Junto a ella y sus pertenencias se halló una carreta con diversos objetos, entre lo que destacaba un balde con los conchos de un brebaje. Algunos de los ingredientes eran malta de trigo, arrayán, arándanos rojos y miel. Luego de algunos estudios asomó la identidad del líquido: cerveza.

No es un misterio que la cerveza acompaña al hombre desde que cambió sus hábitos de vida nómada al sedentarismo, pero este tesoro ha sabido ser aprovechado como ningún otro. El Museo Nacional de Dinamarca -junto a la cervecería Skands- decodificó la receta y hoy ofrece el producto en la boutique del recinto.

Sí, una cerveza de 3.300 años puede ser tuya. El nombre es súper apropiado: Egtved Girl Beer.
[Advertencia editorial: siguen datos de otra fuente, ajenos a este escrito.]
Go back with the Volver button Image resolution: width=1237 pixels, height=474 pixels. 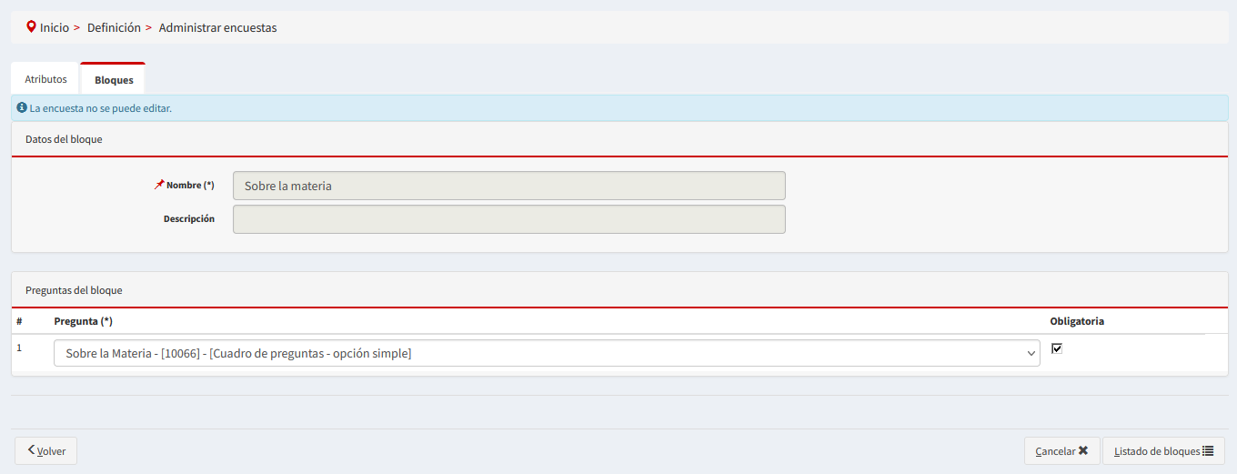[x=46, y=451]
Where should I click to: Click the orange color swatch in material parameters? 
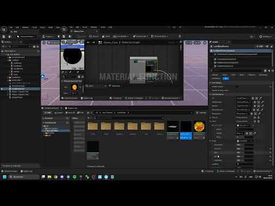(74, 88)
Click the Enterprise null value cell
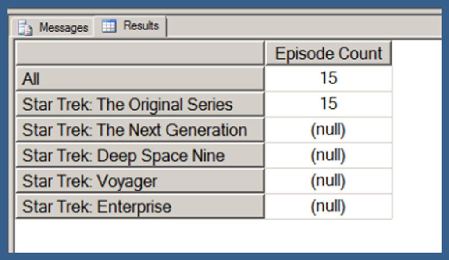 [x=328, y=206]
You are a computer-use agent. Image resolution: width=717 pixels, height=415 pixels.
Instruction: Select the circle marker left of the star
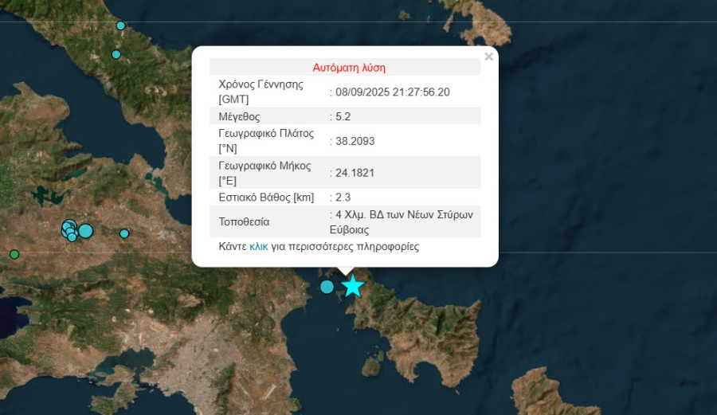[x=327, y=287]
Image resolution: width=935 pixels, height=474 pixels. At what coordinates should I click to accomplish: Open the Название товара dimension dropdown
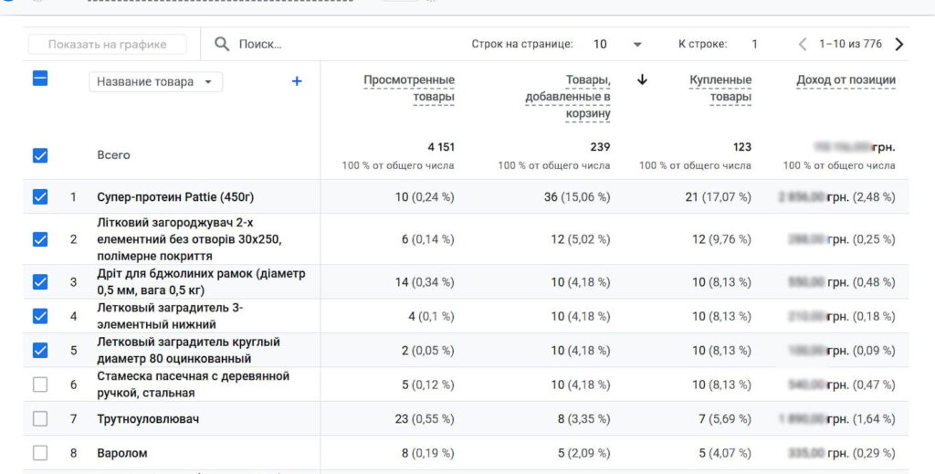[155, 81]
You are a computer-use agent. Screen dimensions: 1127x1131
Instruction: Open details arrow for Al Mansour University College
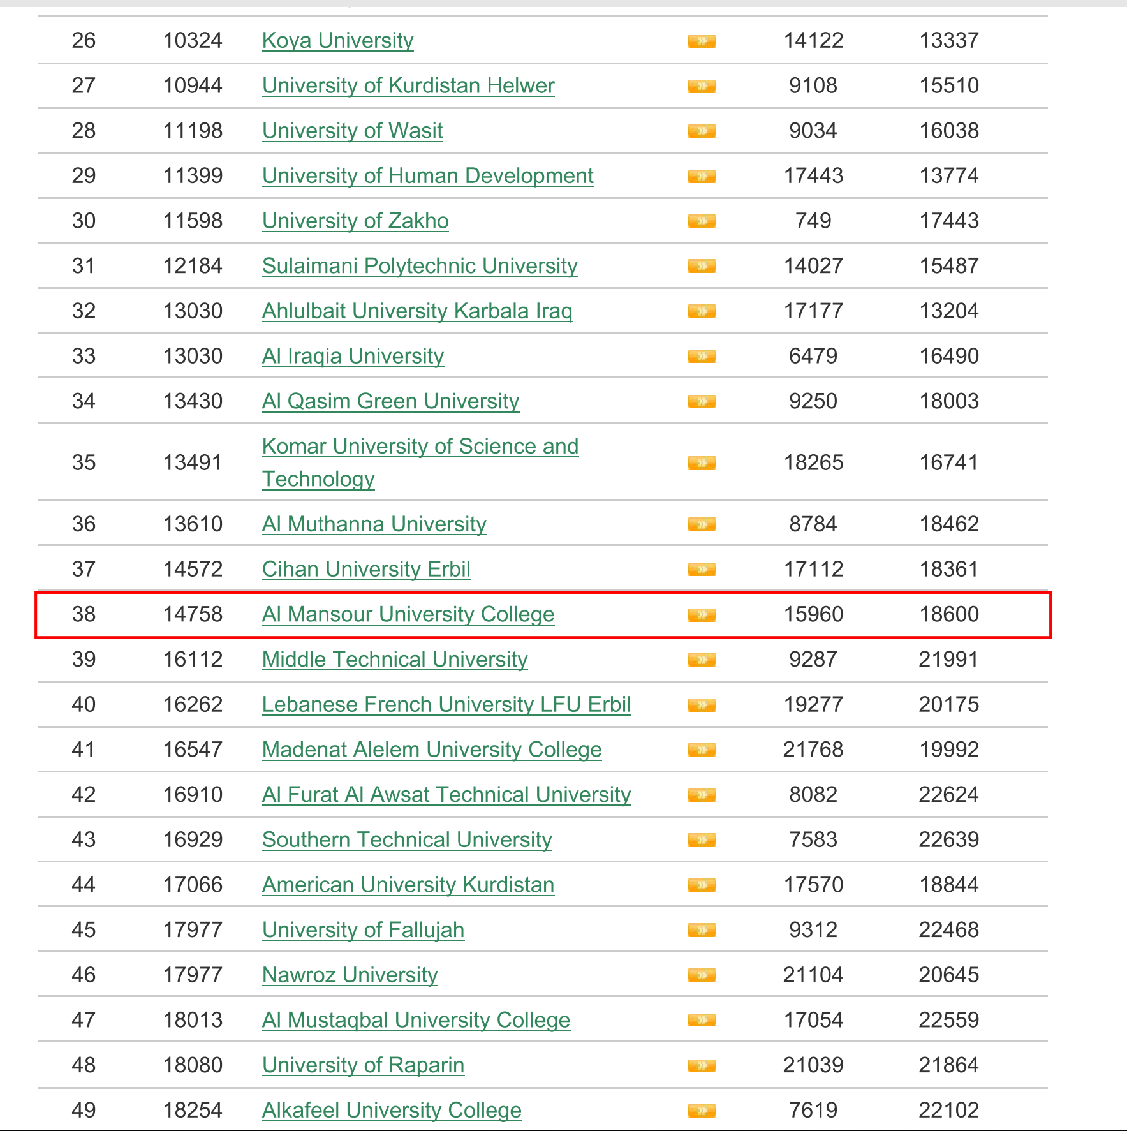pos(701,615)
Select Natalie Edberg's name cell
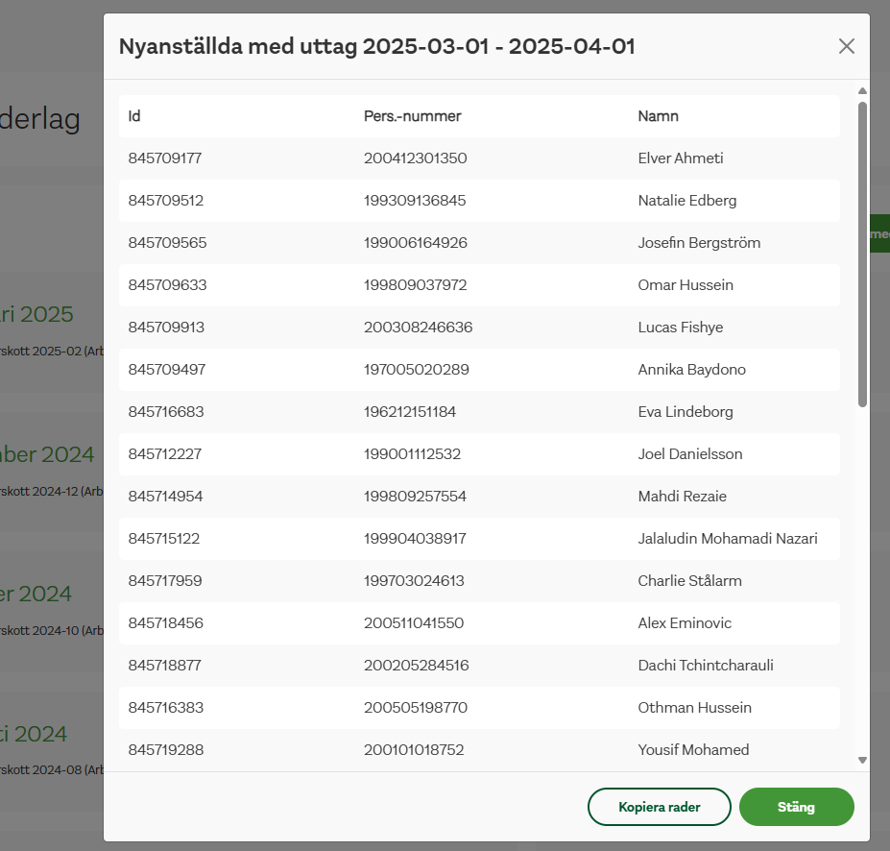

El Museo ofrece la cerveza en dos tamaños

  • 50 centilitros (500 cc.) –> 4.050 pesos chilenos
  • 25 centilitros (250 cc.) –> 2.100 pesos chilenos

Tiene 5,5 grados de alcohol y aseguran un que mezcla lo ácido de la fruta con toques dulces de vendaval.

No tenemos idea de cómo se brindaba en la Edad de Bronce en tierras escandinavas, pero Skål.